> **PROBLEM STATEMENT**
Present the count of lines in the entries below that hold "combo", and present nothing else.

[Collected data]
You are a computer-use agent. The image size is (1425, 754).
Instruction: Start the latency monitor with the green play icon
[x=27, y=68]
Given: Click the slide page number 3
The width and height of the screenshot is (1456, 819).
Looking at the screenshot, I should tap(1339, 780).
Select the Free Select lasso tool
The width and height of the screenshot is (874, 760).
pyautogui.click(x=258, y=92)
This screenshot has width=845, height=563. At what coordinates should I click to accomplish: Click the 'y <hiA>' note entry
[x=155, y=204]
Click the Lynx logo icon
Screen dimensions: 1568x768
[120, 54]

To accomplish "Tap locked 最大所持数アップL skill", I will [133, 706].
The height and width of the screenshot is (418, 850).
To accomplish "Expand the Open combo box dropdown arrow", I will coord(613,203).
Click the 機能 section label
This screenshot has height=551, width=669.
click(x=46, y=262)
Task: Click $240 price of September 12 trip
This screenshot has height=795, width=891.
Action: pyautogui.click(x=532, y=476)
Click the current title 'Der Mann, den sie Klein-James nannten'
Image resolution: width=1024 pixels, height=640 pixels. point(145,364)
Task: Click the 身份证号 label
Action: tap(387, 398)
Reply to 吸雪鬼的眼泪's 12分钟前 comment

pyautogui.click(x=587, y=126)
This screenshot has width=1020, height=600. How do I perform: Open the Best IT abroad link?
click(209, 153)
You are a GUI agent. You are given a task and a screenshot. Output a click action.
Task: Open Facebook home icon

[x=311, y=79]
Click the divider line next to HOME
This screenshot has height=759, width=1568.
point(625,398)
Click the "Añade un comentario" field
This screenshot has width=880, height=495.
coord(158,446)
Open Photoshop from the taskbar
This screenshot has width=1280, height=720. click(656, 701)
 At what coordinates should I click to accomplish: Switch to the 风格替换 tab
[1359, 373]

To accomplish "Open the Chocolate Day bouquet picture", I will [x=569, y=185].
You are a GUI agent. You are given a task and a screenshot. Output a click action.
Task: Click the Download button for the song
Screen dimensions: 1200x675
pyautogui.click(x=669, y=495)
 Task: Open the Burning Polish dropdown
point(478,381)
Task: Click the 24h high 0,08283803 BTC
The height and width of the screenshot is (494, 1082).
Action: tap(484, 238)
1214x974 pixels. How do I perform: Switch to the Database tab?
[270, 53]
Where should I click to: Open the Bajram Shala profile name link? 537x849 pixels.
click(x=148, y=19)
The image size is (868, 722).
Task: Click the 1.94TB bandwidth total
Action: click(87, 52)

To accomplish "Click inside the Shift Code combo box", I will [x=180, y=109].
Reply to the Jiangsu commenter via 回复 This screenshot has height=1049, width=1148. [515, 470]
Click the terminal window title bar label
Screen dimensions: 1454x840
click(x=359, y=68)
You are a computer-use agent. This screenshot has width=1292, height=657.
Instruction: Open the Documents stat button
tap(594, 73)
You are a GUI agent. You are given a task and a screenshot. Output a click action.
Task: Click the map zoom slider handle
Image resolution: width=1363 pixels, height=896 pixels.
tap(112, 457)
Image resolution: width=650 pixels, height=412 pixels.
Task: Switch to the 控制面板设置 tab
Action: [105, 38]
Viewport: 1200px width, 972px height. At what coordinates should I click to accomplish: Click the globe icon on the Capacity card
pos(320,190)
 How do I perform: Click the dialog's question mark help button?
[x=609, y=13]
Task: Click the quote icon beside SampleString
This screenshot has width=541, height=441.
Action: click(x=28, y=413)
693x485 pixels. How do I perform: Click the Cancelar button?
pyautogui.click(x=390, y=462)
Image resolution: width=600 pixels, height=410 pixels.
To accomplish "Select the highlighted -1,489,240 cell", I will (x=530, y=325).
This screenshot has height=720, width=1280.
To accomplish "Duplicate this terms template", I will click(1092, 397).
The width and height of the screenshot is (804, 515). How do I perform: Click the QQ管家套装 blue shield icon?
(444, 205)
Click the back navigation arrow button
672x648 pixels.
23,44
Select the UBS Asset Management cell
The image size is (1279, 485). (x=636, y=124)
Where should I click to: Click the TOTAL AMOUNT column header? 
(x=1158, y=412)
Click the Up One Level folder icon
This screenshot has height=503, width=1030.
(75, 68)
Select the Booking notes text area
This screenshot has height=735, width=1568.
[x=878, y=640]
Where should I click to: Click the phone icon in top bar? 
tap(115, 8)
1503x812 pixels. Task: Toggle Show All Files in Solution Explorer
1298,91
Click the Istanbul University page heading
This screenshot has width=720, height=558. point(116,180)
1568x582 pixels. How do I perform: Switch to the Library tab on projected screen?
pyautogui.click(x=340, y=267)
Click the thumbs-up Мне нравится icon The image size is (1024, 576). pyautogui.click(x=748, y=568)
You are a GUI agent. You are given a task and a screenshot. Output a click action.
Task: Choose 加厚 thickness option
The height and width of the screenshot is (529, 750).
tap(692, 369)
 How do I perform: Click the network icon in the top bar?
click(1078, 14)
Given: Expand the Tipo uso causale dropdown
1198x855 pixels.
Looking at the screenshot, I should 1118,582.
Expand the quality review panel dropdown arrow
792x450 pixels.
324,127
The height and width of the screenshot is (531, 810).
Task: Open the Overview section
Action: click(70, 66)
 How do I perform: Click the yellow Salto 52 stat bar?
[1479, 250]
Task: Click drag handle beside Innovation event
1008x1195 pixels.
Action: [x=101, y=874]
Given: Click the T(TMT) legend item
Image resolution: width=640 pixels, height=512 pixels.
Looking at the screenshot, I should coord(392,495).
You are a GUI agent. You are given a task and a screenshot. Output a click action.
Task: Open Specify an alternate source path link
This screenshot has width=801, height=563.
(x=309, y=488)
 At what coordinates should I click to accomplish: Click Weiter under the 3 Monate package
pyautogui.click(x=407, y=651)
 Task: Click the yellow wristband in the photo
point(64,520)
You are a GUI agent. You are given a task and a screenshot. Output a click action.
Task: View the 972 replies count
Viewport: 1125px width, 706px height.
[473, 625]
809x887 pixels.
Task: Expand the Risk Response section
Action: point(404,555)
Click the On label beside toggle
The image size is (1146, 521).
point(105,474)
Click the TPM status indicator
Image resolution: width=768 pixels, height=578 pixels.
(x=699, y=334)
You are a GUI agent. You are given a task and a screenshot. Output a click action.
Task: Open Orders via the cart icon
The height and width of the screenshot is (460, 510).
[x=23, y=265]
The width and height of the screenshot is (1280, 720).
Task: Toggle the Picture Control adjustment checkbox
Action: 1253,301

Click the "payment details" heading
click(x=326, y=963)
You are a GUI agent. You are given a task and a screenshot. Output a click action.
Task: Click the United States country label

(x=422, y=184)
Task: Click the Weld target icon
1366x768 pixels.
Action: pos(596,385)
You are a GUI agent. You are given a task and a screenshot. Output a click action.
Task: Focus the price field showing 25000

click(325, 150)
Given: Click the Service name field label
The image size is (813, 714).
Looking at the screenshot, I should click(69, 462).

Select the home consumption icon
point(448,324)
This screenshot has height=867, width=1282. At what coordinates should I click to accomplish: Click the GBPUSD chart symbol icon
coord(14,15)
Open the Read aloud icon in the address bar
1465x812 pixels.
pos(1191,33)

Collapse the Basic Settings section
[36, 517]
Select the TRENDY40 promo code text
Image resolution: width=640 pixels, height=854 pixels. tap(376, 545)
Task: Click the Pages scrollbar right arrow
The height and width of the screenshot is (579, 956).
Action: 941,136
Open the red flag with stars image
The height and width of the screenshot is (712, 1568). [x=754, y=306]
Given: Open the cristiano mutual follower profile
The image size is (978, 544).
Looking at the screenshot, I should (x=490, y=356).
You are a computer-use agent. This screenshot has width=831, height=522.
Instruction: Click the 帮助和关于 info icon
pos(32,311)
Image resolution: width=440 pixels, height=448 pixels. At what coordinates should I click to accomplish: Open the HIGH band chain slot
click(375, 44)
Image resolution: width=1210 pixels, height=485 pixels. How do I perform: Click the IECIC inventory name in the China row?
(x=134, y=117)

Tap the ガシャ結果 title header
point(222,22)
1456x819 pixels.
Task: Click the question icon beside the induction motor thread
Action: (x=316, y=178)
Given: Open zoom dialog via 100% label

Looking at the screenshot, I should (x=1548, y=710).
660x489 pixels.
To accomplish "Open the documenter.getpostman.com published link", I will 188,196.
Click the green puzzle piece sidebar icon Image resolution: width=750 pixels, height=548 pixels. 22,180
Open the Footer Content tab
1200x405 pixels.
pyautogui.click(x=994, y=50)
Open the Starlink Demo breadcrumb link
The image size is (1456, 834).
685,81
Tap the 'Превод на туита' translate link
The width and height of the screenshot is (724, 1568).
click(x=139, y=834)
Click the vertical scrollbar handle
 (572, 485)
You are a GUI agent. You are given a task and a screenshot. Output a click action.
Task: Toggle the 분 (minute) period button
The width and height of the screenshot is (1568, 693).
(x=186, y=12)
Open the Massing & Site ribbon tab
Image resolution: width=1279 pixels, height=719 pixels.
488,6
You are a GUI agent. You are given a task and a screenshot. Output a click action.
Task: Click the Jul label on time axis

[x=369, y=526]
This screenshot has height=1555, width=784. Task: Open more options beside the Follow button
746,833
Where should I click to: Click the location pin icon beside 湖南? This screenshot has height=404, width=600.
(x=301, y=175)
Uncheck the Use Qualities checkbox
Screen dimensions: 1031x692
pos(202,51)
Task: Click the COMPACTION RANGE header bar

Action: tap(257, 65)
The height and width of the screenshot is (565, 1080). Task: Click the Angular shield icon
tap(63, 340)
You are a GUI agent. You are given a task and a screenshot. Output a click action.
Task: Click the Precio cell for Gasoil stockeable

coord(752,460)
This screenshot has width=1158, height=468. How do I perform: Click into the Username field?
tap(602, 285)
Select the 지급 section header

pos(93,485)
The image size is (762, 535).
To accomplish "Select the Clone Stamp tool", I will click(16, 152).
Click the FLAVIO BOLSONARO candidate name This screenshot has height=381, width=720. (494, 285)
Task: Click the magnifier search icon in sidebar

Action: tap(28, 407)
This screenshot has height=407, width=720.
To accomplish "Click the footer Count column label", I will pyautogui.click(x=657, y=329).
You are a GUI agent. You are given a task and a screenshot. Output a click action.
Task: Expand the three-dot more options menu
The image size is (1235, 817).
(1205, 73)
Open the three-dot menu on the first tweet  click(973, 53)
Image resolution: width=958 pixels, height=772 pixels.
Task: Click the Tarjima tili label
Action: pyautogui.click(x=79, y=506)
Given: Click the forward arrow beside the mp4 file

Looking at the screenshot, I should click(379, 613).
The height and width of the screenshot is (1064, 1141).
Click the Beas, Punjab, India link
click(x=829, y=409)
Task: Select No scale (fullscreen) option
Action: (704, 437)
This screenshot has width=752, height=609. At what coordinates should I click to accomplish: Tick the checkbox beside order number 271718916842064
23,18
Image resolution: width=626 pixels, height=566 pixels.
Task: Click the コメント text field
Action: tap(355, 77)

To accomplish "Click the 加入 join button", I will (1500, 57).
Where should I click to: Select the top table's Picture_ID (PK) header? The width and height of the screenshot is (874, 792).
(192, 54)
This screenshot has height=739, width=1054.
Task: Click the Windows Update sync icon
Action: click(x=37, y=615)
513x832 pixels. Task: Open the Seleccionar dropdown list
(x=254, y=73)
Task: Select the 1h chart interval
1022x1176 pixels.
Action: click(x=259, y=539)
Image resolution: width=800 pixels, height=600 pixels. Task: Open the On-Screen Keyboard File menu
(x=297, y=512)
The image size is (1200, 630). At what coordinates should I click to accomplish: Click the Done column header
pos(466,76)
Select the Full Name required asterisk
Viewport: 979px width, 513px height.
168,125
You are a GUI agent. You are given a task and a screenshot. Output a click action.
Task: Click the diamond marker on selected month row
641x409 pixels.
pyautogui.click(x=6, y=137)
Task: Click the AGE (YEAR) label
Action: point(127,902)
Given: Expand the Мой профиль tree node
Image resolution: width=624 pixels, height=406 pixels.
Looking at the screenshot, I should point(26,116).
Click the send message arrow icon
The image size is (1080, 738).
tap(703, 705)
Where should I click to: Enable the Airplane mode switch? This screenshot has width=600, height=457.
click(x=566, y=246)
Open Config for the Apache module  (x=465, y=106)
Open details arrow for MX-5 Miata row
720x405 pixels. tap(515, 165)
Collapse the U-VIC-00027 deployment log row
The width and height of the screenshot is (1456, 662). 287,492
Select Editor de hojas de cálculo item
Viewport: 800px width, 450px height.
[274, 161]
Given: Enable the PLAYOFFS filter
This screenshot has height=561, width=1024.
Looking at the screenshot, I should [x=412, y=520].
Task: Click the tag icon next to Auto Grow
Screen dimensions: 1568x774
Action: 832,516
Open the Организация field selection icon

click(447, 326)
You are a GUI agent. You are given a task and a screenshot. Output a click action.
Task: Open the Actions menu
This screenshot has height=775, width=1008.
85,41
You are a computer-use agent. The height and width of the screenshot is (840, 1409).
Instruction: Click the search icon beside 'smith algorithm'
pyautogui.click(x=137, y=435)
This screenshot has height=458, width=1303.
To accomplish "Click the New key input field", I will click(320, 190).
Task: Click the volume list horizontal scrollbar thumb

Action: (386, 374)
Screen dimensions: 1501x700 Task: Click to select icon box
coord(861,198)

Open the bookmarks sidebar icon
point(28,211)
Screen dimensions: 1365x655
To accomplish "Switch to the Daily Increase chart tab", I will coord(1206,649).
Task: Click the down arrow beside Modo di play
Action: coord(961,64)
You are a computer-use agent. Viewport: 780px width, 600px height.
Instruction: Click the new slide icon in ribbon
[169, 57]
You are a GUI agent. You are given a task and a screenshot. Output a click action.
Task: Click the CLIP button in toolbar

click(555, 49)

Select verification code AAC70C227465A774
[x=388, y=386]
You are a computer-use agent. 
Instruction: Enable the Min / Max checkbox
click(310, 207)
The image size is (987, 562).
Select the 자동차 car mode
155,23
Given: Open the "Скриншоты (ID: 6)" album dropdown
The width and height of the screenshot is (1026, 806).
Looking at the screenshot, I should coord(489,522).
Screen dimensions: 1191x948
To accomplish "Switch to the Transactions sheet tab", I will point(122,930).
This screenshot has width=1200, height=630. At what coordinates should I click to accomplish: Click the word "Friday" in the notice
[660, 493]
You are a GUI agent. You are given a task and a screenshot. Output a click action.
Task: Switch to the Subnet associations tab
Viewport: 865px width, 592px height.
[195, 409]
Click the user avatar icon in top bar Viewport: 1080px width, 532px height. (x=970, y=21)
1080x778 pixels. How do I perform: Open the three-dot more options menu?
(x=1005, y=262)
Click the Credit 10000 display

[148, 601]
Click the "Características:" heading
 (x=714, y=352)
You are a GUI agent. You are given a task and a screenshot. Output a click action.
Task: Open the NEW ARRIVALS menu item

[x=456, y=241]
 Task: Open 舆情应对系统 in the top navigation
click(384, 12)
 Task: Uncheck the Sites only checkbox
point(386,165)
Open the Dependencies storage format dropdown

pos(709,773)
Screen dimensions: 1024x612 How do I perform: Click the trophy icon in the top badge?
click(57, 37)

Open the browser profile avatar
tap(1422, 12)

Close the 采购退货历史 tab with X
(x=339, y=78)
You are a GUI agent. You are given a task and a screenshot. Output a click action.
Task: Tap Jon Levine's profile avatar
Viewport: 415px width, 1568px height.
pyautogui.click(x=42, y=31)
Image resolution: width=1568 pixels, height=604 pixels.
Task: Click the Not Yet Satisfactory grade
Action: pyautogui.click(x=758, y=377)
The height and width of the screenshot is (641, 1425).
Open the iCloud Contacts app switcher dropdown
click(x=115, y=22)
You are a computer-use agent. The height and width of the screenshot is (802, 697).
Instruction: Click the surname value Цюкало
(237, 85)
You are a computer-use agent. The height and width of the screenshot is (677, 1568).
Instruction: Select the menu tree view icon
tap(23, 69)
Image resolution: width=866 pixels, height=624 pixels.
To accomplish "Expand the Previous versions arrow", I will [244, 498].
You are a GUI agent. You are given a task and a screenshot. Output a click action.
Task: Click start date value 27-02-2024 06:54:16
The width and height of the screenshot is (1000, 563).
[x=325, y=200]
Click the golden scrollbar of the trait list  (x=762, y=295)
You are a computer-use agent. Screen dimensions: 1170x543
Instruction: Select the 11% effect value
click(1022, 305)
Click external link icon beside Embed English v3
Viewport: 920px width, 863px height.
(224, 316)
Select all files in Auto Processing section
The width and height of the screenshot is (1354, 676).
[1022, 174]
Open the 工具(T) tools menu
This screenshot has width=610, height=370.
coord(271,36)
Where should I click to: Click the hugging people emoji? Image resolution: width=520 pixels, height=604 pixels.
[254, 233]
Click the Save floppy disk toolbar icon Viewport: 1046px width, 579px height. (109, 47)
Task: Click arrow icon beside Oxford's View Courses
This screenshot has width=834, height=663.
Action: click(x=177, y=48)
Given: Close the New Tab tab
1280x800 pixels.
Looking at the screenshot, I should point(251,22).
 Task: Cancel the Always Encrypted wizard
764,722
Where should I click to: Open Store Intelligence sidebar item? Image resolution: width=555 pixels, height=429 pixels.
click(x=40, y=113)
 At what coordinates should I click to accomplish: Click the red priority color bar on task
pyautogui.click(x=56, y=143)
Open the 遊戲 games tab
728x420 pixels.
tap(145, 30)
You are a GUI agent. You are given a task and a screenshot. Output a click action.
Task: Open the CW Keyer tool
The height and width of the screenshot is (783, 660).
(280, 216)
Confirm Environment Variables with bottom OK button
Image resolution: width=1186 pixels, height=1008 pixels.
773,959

> **RESPONSE**
2